Conserns raised over Sacu reliance

MBABANE -- Lesotho and Swaziland business development organisations met last week to seek ways to expand their countries’ government revenue base beyond receipts from the Southern African Customs Union (Sacu). While Botswana and Namibia receive 30% of their revenues from Sacu receipts, Lesotho and Swaziland rely on Sacu to pay 65% and 70% of their bills respectively. Both small, landlocked, resourceschallenged countries face collapse should Sacu receipts dry up or be reduced. “The sustenance of the Sacu regime is questionable, which also renders the sustainability of our economies questionable and therefore calls for us to find ways of meeting our internal budgets as well as ensuring job creation as opposed to depending on South Africa,” said Robert Likhanga, CEO of the Basotho Enterprises Development Corporation (BEDCO) at a press conference.
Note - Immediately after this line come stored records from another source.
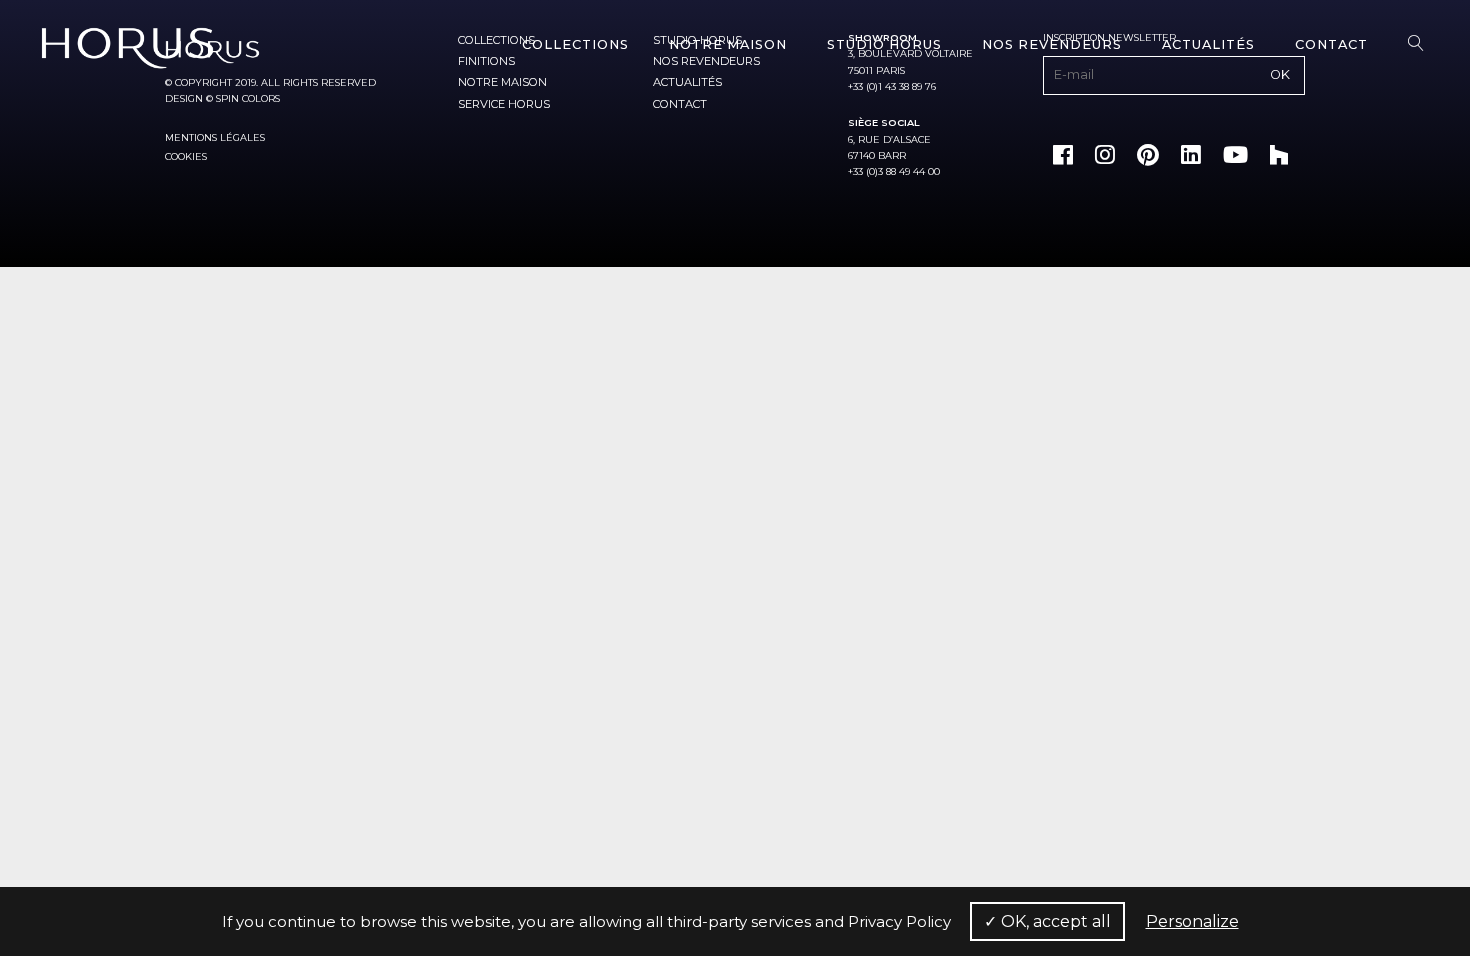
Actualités (1208, 44)
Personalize (1192, 921)
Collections (575, 44)
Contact (1331, 44)
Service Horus (504, 104)
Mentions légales (215, 137)
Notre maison (728, 44)
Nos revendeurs (1052, 44)
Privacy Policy (899, 921)
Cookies (186, 156)
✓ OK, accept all (1047, 921)
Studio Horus (884, 44)
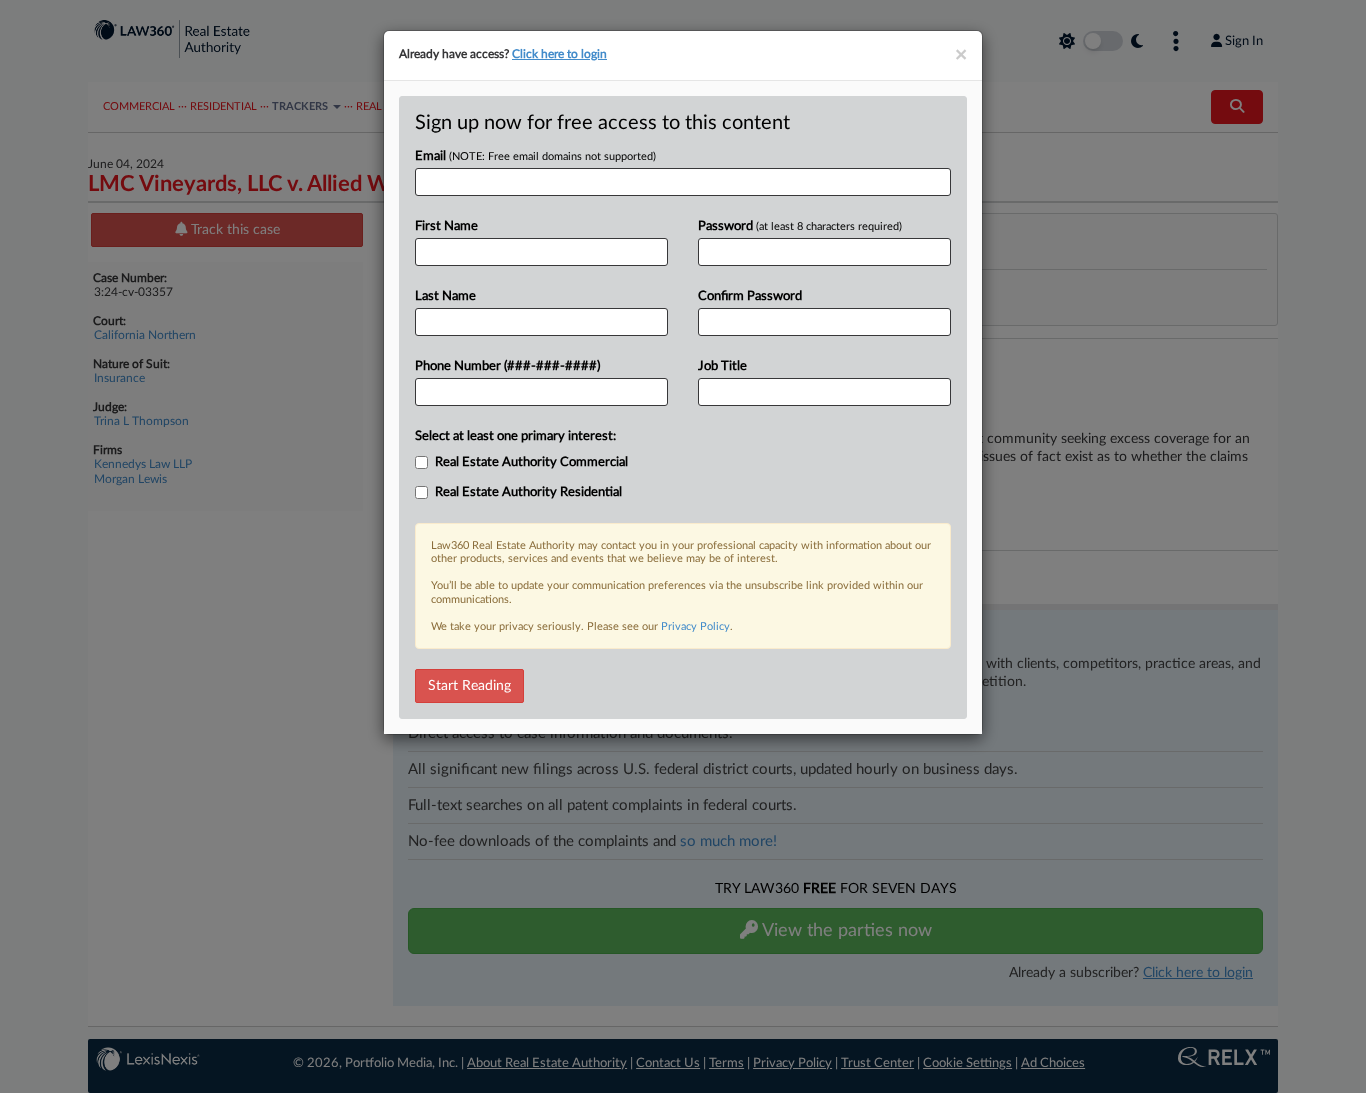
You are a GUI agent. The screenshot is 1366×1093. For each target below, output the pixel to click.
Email (535, 156)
BEDCO officials met with their counterparts from the Swaziland Enterprises Development Company (SEDCO) and with officials at the Ministry of Commerce, Industry and Trade. “It’s lights out for Swaziland and Lesotho if the Sacu tap runs dry. We’d see a complete meltdown. The only thing that separates Swaziland and Lesotho today from ‘failed state’ status is Sacu money,” said a source with the Swaziland Chamber of Commerce. Ways to develop indigenous businesses and industry were discussed by the business development agencies as a means of generating new tax revenues. Swaziland has enjoyed some success retrieving delinquent tax payments through its recently formed Swaziland Revenue Authority, which has brought to book former tax evaders. But the new tax revenue comes from cracking down on existing businesses and individuals and does not reflect new revenue streams. BEDCO and SEDCO aim to expand small businesses to boost their national economies. “Although Botswana is more advanced economically, we (Botswana, Lesotho and Swaziland) have common challenges,” said Likhanga. The days are over when South Africa can subsidise Lesotho and Swaziland’s economies through another means, as a provider of employment for migrant labour. While Botswana’s position is better, the business development bodies felt either Lesotho and Swaziland should find ways to make their economies self-sufficient or face government shut downs if South Africa can no longer offer foreign aid via Sacu allowances.